State Treasurer Joe Torsella:

“As an elected official, and American citizen, I am calling—as every elected official should—for an immediate and complete end to the violent insurrection currently underway at the United States Capitol in Washington, D.C., and to the reprehensible incitement of it by President Trump.

“Included in the personnel locked down in the Capitol, we have elected officials—and their respective staffs—that have been sent there by Pennsylvanians through peaceful and fair elections. They are there to do the People’s business, to serve their constituents—our friends, neighbors, and families – and today, to discharge their Constitutional duty. 

“These public servants are currently under siege by those who have abandoned peaceful protest and have turned to violence to subvert democracy, incite fear and threaten the safety of those they disagree with.

“These people need to immediately leave the United States Capitol. The President of the United States needs to demand that they do so and say clearly at long last to his supporters that no election was “fraudulent” or “stolen.” The only attempt to subvert an election is the shameful events we are seeing today, and have seen for past weeks. As the person most responsible for inciting this violence, he needs to end it, and should bear the consequences of his actions.

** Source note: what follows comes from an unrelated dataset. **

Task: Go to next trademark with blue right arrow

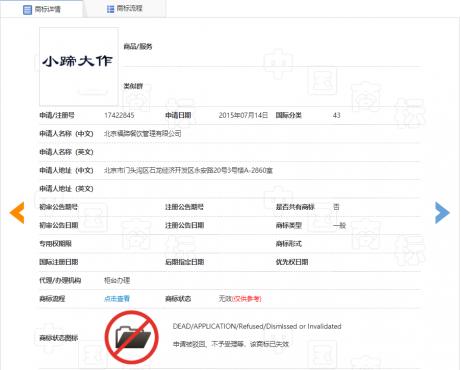Action: click(x=442, y=212)
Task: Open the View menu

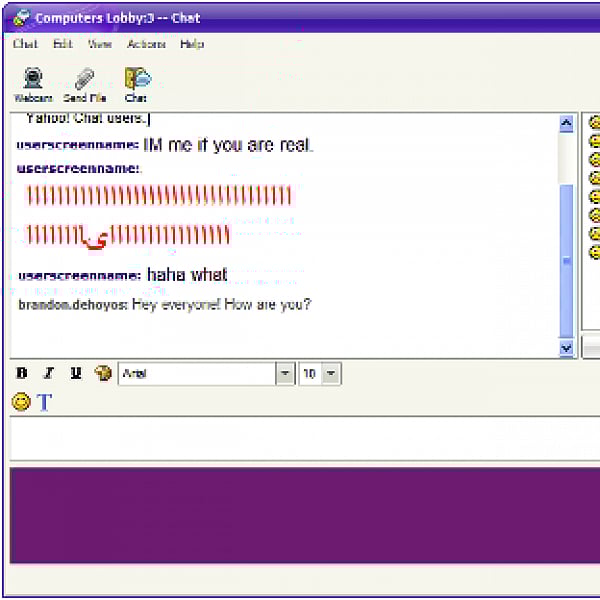Action: (x=99, y=44)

“When building the National Constitution Center and filling its halls, I never thought I would witness a moment like today, an attack not just on our institutions, but on the idea of our democracy itself. Our future is supposed to be better than the darkest days of our past, and it will be again. This should never have happened. All American leaders at all levels of government should do everything they can to put a stop to it, resolve that we will never allow it to happen again, and reclaim our identity as a constitutional democracy that is better than this disgraceful scene.”